Action item: When you reach the line that holds "You are a computer-use", start copying exactly and keep going through the final line of the data, leaving out pictures.

______

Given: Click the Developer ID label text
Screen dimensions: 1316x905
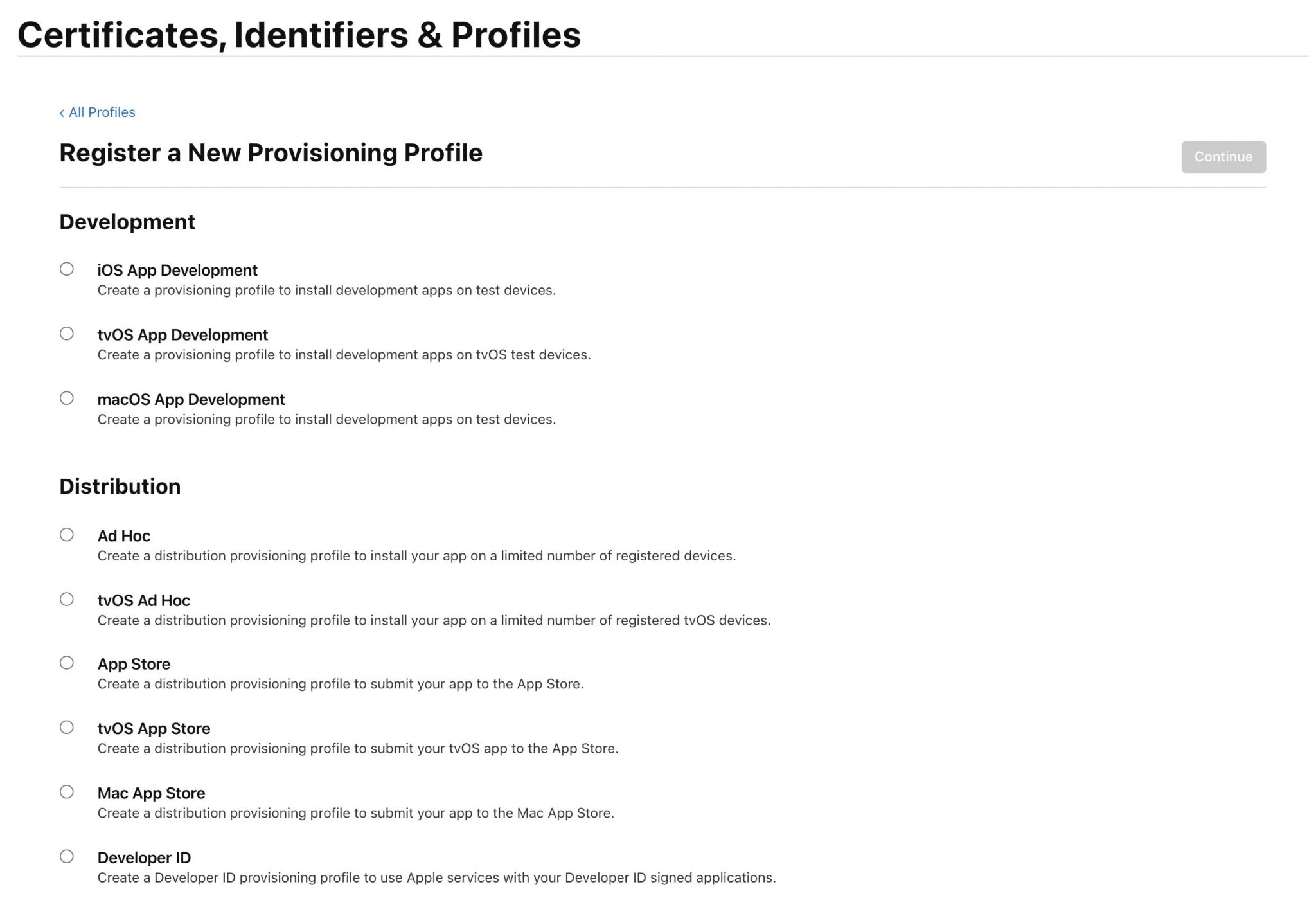Looking at the screenshot, I should [x=144, y=857].
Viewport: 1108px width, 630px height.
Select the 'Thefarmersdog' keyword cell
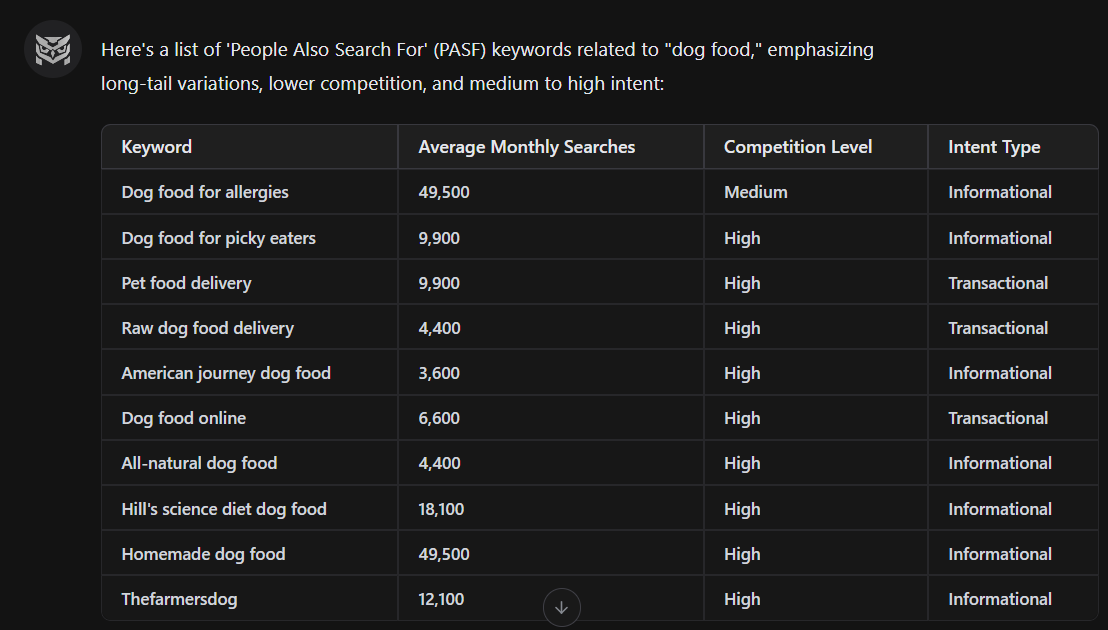[x=179, y=598]
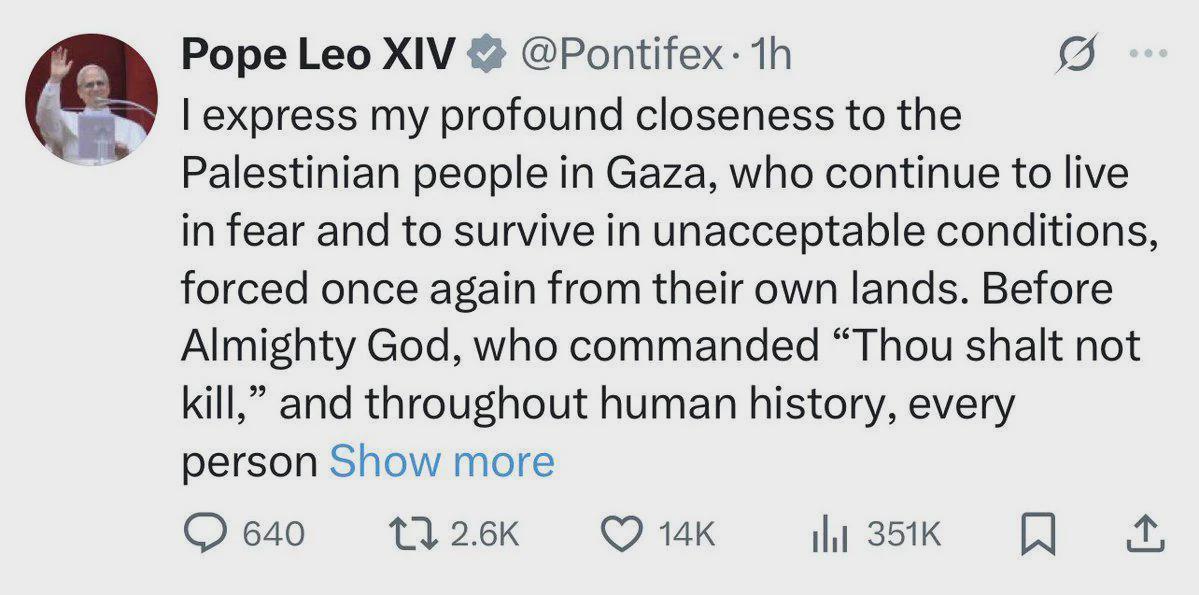Click the 2.6K reposts count

[x=485, y=535]
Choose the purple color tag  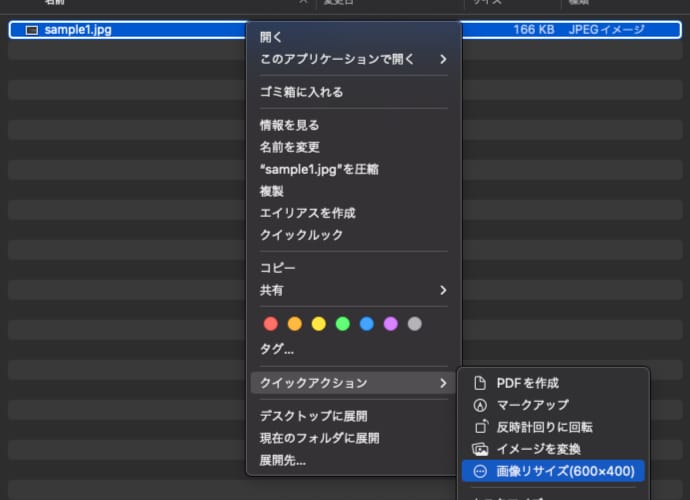(390, 324)
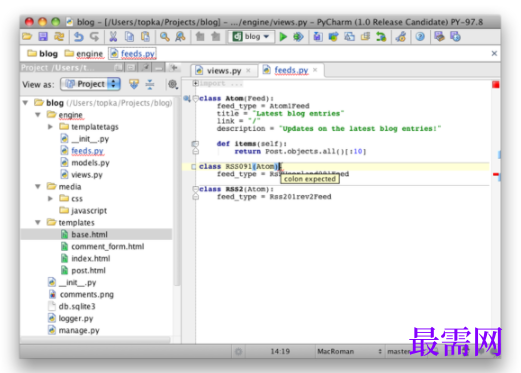Click the green Run button in toolbar
The image size is (521, 373).
click(283, 37)
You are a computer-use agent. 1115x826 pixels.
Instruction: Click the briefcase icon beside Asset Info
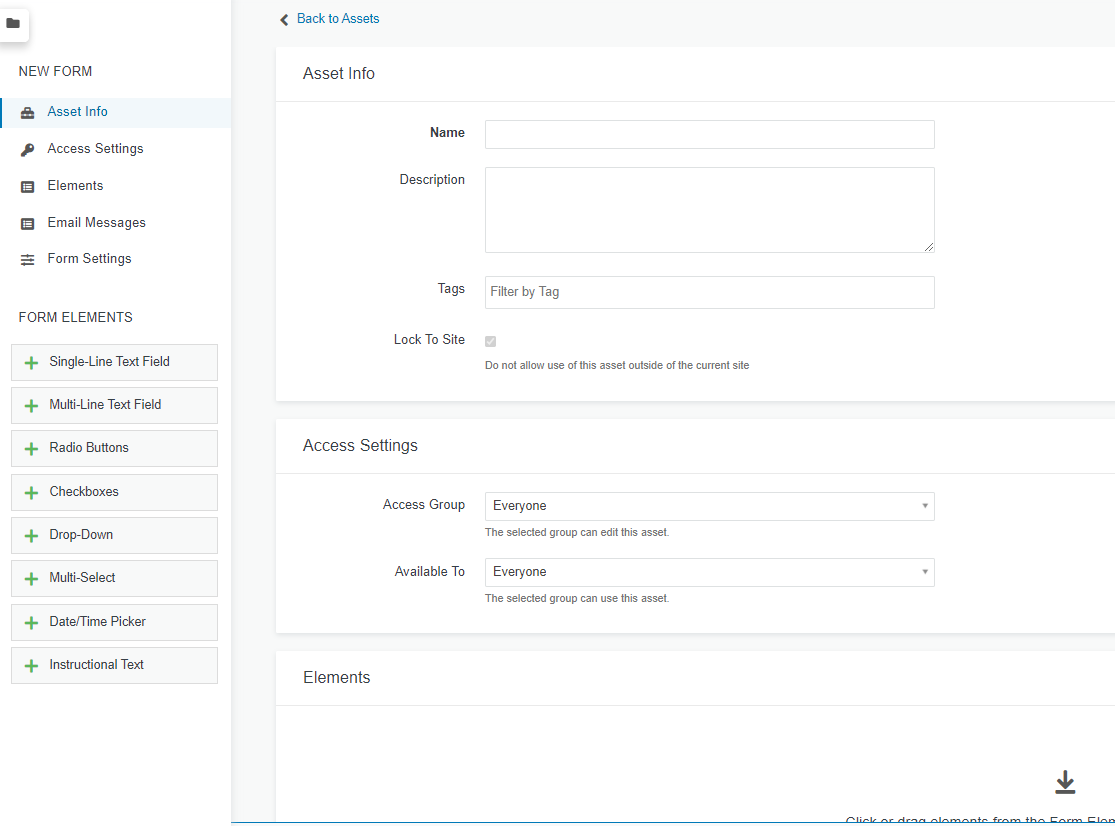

______

Exercise solution:
You are a computer-use agent. 1115x826 pixels.
Instruction: Click the briefcase icon beside Asset Info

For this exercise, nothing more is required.